===== Dokumen =====

-- Siska Nurfiah
DARI luar pendapa khas Jawa itu tampak biasa saja. Sebuah meja kayu low boy buatan Inggris abad ke-18 menyambut kedatangan kami ke pendapa itu. Namun, jangan salah, bangunan itu merupakan museum yang menyimpan ribuan benda bersejarah.
Museum di Tengah Kebun, begitu Sjahrial Djalil, sang pemilik menyebutnya. Museum yang didirikan pada 2009 itu terletak di lahan seluas 4.200 meter persegi di Kemang Timur Raya, Jakarta Selatan, dengan 3.500 meter perseginya adalah kebun.
Selama 42 tahun, pria berusia 76 tahun itu mengumpukan 2.481 benda bersejarah. Bahkan bila dihitung dapat melebihi 4.000 jenis dari 63 negara dan 21 provinsi.
"Ia 26 kali mengelilingi bumi, untuk mengejar beragam barang bersejarah tersebut. Mulai benda zaman Triassik, Jurasic, hingga peradaban abad 20-an," ungkap Mirza Djalil, 51, keponakan Sjahrial yang mengantar Media Indonesia berkeliling.
Mengembalikan ke Tanah Air
Sekitar 80% koleksinya dari luar negeri. Namun, banyak juga barang warisan Indonesia yang bernilai tinggi di luar negeri. Misalnya, arca Bodhisatwa Wajrapani, dari Magelang dari abad ke-10 yang ada di Sidney Australia. Untuk memulangkannya, pria berdarah Bukit Tinggi, Sumatra, kelahiran Pekalongan, itu menukarnya dengan apartemen miliknya di Sidney. Termasuk pecahan arca asal Klaten yang ada di Belanda, ia pulangkan dengan merogoh kocek cukup besar.
"Ia begitu sedih karena tidak pernah menemui orang Indonesia di balai lelang Christie, tempat benda bersejarah ini banyak berasal. Karena salah satu misi bapak (Sjahrial) dalam hidupnya adalah ingin mengembalikan barang-barang heritage Indonesia kembali pulang ke Tanah Air," ungkap Mirza.
Penyuka benda sejarah itu, kata Mirza, banyak berburu barang melalui lelang Christie di berbagai negara. Lelang dipilihnya karena memiliki keaslian sertifikat dan setiap barang didampingi dua tim dari sejarah dan artefak untuk memverifikasi, serta memiliki catatan pemilik sebelumnya.
Dalam lelang, Sjahrial bersaing dengan pengusaha dari Abu Dhabi dan museum-museum di luar negeri. Beberapa koleksinya pun memiliki kembaran di beberapa museum besar di dunia, seperti Amerika Serikat dan Inggris.
Tak pelak, beberapa ahli waris menginginkan kembali barang mereka. Misalnya, keturunan Kaisar Wilhelm I (Jerman), yang menginginkan lukisan nenek moyangnya untuk dikembalikan. Hanya, Sjahrial menolaknya.
Namun tak jarang, Sjahrial tidak sengaja menemukan benda bersejarah saat ia berdinas ke berbagai daerah dan negara. Misalnya, arca Wisnu abad ke-10 yang ia temukan setengah terkubur di Jawa Tengah. Akan tetapi, semua benda itu ia konsultasikan keasliannya ke ahli sejarah dan artefak Indonesia dari Museum Nasional.

=====

▸ Soal Latihan:
Jawablah berdasarkan artikel tentang Museum di Tengah Kebun:
(a) Pada tahun berapa museum itu didirikan?
(b) Apa yang ditukar Sjahrial untuk memulangkan arca Bodhisatwa Wajrapani dari Sidney?
(c) Di mana arca Wisnu abad ke-10 ditemukan setengah terkubur?
Data tidak berperan apa pun dalam tugas ini.

===== Bagian Data =====

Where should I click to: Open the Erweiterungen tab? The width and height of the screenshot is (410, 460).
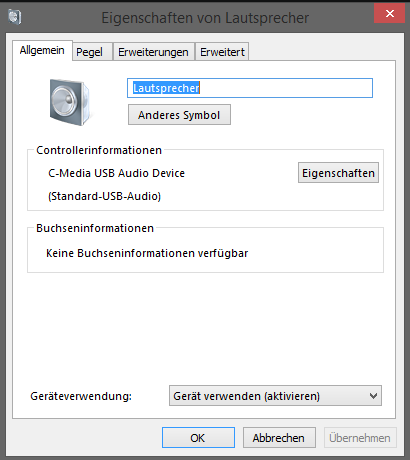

=====
===== Bagian Data =====

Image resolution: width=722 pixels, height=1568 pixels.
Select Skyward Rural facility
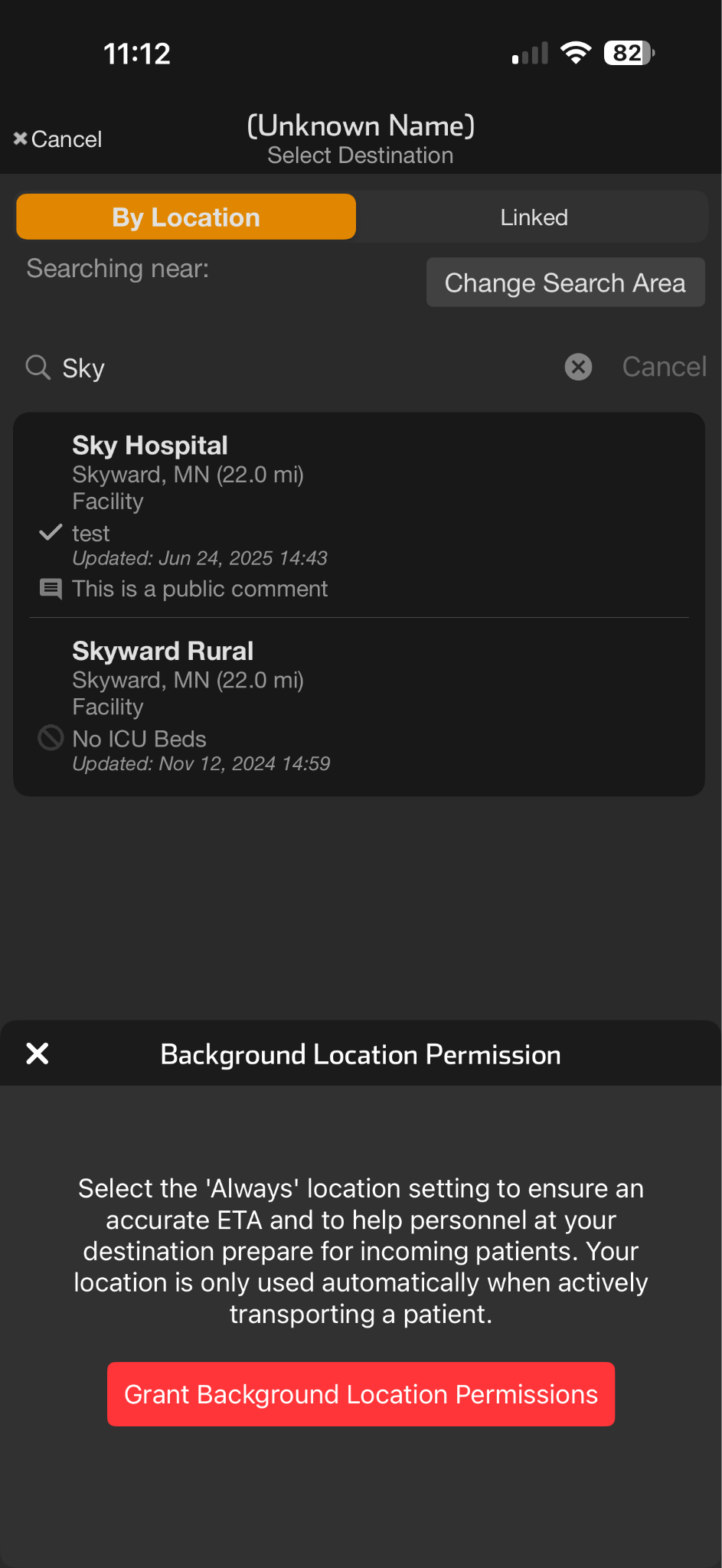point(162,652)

=====

▸ Jawaban Latihan:
(a) 2009.
(b) Apartemen miliknya di Sidney.
(c) Di Jawa Tengah.